You may have heard about mindfulness, or you may have given it a go yourself already. It seems to be a popular up-and-coming technique used more frequently recently to help people gain a bit of perspective if they are feeling stressed or anxious.
In a nutshell it means taking a time out as part of your daily routine to relax the mind and body by just “being present in the moment”. It’s a kind of meditation and it means that you sit or lay somewhere you’re unlikely to be disturbed for a few minutes to concentrate on each part of your body, how you are feeling, listen to the quietness around you, focus on your breathing, and clear your mind.
Mindfulness encourages you to allow thoughts to simply pass through your head rather than dwelling on anything, and encourages you to slow down your thinking and effectively reboot your mind, so that when you finish, you should be significantly more relaxed than when you started.
To be honest, being a stressy and anxious person myself, I thought this sounded like a load of tosh that I didn’t have time for. However, after being encouraged by my friend to give it a go, I actually found it a very useful technique during times of moderate stress, and has in fact helped me to sleep better and gain a bit of perspective. Although just a beginner, I have started practice mindfulness often these days; in the bath, on the sofa, on the train – wherever and whenever I need a moment of calm out of my day.

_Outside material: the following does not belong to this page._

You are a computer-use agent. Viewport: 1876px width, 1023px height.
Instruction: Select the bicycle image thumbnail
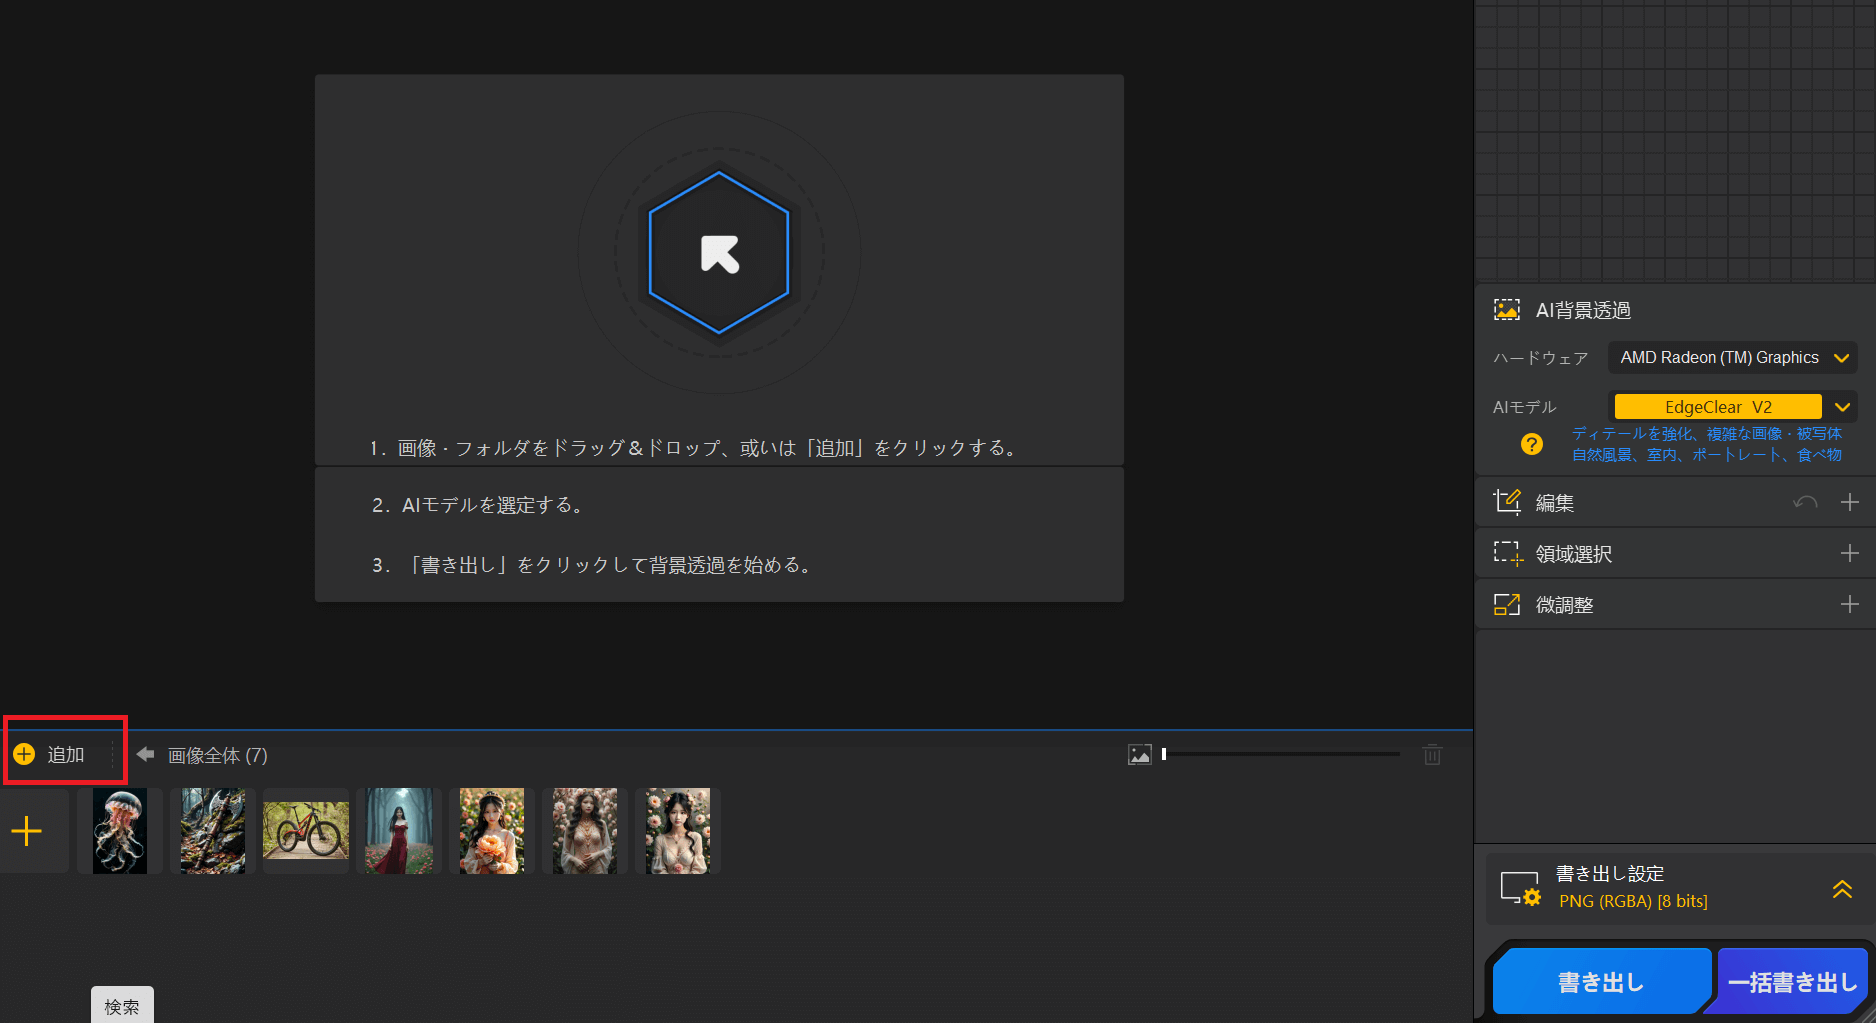[x=306, y=831]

So how do you get started?
I started by using an app on my phone called “Headspace” and find it excellent. It is basically just a guy with a calming voice talking to you and telling you what to think about and what part of your body to concentrate on or what sense to focus on during each stage of the session. Each session lasts for 10 minutes but you can repeat each session more than once if you feel like you’re not quite relaxed enough after just one. It’s an app that you have to pay for, but it’s quite cheap and they often to free trial runs so you can test it out for a few sessions before committing to a monthly payment of a few quid.
Other benefits of mindfulness supposedly include improvement of memory and an improvement in relationship satisfaction too, but since I am just a beginner I guess this comes later with more practice.

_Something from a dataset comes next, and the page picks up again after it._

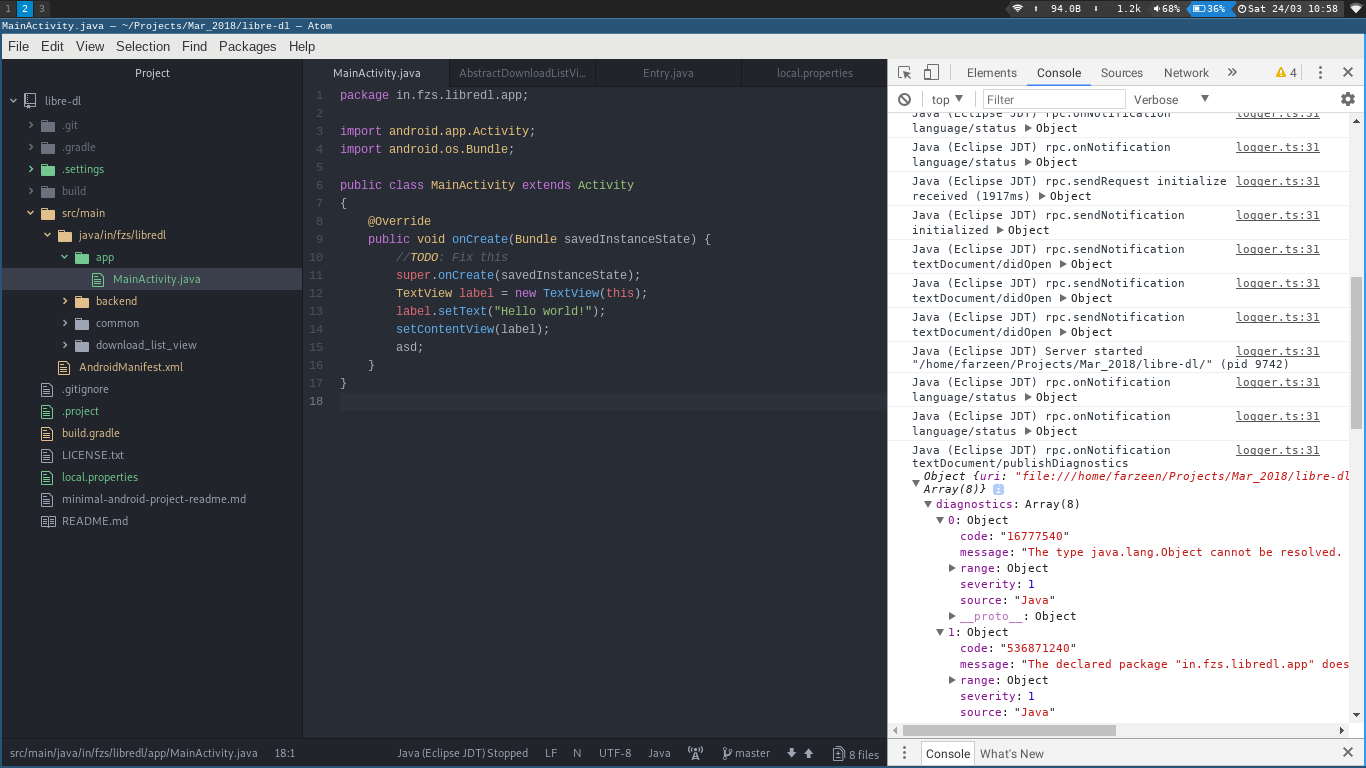Open DevTools settings with the gear icon
Viewport: 1366px width, 768px height.
[x=1348, y=99]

If you haven’t tried it yet, I would suggest giving it a go. What is there to lose! Everyone’s different and it is possible it won’t work for everyone, but I would be surprised if you wasn’t even a little bit more relaxed after doing a session, and if anything it’s nice to just be able to take 10 minutes out of your busy day to just relax and gain a bit of perspective.
So go on, have a little bit of “me” time, wherever you are.